— Stated problem —
Reproduce, line for line, the items from the line containing "Click the Bold Bio preview text" through the last line of the items, including both ends.

Location data for words and elements

--- Start ---

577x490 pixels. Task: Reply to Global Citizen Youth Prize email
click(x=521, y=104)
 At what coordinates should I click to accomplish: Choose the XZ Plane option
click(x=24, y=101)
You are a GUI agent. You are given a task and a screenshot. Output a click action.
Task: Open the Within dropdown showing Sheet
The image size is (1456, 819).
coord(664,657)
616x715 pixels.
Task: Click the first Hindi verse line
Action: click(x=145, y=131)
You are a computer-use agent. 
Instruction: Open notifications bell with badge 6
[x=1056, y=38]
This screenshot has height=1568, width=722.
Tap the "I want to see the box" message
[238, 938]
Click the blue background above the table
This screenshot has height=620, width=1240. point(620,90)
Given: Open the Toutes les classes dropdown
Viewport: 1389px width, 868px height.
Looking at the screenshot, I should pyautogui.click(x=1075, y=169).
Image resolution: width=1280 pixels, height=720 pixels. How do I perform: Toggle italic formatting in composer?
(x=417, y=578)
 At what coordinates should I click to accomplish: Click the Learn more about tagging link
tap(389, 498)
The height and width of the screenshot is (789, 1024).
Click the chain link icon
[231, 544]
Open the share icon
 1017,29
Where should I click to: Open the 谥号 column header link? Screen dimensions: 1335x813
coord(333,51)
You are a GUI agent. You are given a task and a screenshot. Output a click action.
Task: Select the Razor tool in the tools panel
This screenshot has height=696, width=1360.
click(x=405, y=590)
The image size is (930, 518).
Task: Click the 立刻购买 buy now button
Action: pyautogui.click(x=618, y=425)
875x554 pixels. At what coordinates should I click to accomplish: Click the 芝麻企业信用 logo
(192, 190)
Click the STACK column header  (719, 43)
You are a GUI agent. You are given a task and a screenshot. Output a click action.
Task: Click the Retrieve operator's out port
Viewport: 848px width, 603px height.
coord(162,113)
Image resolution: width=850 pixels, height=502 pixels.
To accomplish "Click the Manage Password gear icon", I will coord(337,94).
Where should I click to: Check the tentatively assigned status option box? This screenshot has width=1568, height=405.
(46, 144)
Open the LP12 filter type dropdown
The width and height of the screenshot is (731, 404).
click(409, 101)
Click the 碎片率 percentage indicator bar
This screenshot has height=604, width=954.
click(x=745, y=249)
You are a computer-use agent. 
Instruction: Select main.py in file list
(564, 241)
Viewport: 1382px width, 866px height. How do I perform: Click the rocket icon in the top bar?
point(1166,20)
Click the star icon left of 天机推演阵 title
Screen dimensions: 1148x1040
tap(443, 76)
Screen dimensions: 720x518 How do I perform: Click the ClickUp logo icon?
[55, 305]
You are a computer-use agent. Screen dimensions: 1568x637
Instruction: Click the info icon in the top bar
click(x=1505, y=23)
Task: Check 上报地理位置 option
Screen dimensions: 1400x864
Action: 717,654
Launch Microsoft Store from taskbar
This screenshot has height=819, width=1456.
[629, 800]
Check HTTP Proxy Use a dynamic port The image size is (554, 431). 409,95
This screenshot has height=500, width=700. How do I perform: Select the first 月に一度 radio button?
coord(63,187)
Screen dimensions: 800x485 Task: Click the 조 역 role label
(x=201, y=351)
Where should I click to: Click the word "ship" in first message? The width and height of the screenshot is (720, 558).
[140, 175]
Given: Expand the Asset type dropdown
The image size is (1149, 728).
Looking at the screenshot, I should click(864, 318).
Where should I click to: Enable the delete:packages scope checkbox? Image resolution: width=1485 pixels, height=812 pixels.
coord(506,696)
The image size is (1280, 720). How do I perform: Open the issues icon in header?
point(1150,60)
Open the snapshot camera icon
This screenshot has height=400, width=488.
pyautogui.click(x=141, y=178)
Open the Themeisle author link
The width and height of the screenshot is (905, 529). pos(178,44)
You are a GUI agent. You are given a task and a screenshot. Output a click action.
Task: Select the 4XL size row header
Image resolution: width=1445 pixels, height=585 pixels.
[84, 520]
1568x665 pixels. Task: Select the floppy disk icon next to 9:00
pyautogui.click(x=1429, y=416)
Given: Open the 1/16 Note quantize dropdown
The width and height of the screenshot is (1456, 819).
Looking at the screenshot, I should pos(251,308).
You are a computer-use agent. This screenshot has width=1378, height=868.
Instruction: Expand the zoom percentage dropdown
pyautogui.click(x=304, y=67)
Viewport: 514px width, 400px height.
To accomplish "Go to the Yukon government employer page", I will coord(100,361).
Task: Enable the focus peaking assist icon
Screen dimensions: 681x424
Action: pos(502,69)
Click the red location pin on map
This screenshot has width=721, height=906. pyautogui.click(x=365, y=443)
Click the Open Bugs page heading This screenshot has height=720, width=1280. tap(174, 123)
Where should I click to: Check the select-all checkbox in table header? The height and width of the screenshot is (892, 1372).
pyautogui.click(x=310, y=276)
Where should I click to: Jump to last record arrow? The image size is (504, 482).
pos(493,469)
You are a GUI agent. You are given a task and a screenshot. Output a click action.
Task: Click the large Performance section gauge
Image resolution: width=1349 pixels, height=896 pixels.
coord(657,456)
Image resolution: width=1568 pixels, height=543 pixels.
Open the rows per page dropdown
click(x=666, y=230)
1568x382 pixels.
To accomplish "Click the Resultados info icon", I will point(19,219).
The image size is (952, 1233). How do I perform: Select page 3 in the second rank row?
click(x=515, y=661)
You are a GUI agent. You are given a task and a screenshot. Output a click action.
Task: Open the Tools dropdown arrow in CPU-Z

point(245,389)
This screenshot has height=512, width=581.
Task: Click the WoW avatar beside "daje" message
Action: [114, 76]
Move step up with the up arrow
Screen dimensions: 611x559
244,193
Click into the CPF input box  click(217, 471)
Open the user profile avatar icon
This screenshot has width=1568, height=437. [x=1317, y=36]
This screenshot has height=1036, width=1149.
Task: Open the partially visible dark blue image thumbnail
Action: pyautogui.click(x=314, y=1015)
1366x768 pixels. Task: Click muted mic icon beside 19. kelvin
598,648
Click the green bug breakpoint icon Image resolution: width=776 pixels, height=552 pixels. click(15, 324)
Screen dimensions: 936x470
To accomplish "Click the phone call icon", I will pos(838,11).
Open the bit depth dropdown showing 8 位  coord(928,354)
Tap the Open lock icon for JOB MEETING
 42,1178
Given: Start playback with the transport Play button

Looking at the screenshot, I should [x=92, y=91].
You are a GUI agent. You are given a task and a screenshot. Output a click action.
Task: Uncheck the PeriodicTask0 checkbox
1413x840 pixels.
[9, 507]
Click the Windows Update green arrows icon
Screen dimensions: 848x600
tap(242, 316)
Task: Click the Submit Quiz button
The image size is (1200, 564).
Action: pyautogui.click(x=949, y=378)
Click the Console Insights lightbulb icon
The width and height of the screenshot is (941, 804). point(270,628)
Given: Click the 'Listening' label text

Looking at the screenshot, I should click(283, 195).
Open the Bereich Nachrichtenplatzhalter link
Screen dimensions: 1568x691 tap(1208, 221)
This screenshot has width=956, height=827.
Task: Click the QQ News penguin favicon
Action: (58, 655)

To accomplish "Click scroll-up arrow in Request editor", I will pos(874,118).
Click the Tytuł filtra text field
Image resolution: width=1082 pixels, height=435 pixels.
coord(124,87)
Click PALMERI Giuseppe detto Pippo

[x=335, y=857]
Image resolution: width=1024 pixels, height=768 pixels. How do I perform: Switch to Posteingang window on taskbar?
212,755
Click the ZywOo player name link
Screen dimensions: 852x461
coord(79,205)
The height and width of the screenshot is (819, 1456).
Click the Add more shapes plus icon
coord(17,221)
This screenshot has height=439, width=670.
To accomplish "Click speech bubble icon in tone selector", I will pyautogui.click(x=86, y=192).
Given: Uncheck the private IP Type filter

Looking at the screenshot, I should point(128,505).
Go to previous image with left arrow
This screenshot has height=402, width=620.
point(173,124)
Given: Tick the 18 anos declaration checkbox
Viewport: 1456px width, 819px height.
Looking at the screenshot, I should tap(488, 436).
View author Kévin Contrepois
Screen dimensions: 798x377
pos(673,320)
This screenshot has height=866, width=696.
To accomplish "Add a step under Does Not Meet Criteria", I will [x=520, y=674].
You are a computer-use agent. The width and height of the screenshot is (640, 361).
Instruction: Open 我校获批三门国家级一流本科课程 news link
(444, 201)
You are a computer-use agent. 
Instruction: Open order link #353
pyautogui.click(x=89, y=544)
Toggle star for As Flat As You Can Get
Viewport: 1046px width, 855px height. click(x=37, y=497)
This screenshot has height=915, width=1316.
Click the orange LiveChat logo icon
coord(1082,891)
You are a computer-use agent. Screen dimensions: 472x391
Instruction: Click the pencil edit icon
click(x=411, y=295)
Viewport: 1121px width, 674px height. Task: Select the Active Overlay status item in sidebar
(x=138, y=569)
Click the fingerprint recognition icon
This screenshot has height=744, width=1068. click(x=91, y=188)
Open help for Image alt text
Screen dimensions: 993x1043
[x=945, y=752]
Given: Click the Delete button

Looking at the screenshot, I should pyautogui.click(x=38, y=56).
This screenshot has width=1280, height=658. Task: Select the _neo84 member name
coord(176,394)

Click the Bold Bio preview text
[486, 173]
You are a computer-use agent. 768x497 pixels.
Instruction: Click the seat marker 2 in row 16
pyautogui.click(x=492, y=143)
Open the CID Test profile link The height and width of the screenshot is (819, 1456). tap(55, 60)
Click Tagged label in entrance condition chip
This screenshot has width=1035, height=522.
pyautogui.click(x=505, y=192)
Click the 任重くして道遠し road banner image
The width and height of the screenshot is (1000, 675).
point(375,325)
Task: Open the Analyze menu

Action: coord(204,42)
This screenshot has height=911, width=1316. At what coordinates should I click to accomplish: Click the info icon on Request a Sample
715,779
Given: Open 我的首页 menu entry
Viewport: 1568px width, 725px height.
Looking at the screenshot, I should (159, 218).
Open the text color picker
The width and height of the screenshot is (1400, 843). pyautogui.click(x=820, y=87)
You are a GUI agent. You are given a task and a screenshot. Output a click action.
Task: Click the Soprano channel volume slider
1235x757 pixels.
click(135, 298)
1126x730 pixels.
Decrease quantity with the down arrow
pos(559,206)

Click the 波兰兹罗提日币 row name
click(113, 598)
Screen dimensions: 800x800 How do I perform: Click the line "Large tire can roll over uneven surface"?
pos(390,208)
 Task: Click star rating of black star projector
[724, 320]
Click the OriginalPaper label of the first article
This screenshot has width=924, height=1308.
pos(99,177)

--- End ---

— Output of the exercise —
Click the Bold Bio preview text
[486, 173]
You are a computer-use agent. 768x497 pixels.
Instruction: Click the seat marker 2 in row 16
pyautogui.click(x=492, y=143)
Open the CID Test profile link The height and width of the screenshot is (819, 1456). tap(55, 60)
Click Tagged label in entrance condition chip
This screenshot has width=1035, height=522.
pyautogui.click(x=505, y=192)
Click the 任重くして道遠し road banner image
The width and height of the screenshot is (1000, 675).
point(375,325)
Task: Open the Analyze menu

Action: coord(204,42)
This screenshot has height=911, width=1316. At what coordinates should I click to accomplish: Click the info icon on Request a Sample
715,779
Given: Open 我的首页 menu entry
Viewport: 1568px width, 725px height.
Looking at the screenshot, I should (159, 218).
Open the text color picker
The width and height of the screenshot is (1400, 843). pyautogui.click(x=820, y=87)
You are a GUI agent. You are given a task and a screenshot. Output a click action.
Task: Click the Soprano channel volume slider
1235x757 pixels.
click(135, 298)
1126x730 pixels.
Decrease quantity with the down arrow
pos(559,206)

Click the 波兰兹罗提日币 row name
click(113, 598)
Screen dimensions: 800x800 How do I perform: Click the line "Large tire can roll over uneven surface"?
pos(390,208)
 Task: Click star rating of black star projector
[724, 320]
Click the OriginalPaper label of the first article
This screenshot has width=924, height=1308.
pos(99,177)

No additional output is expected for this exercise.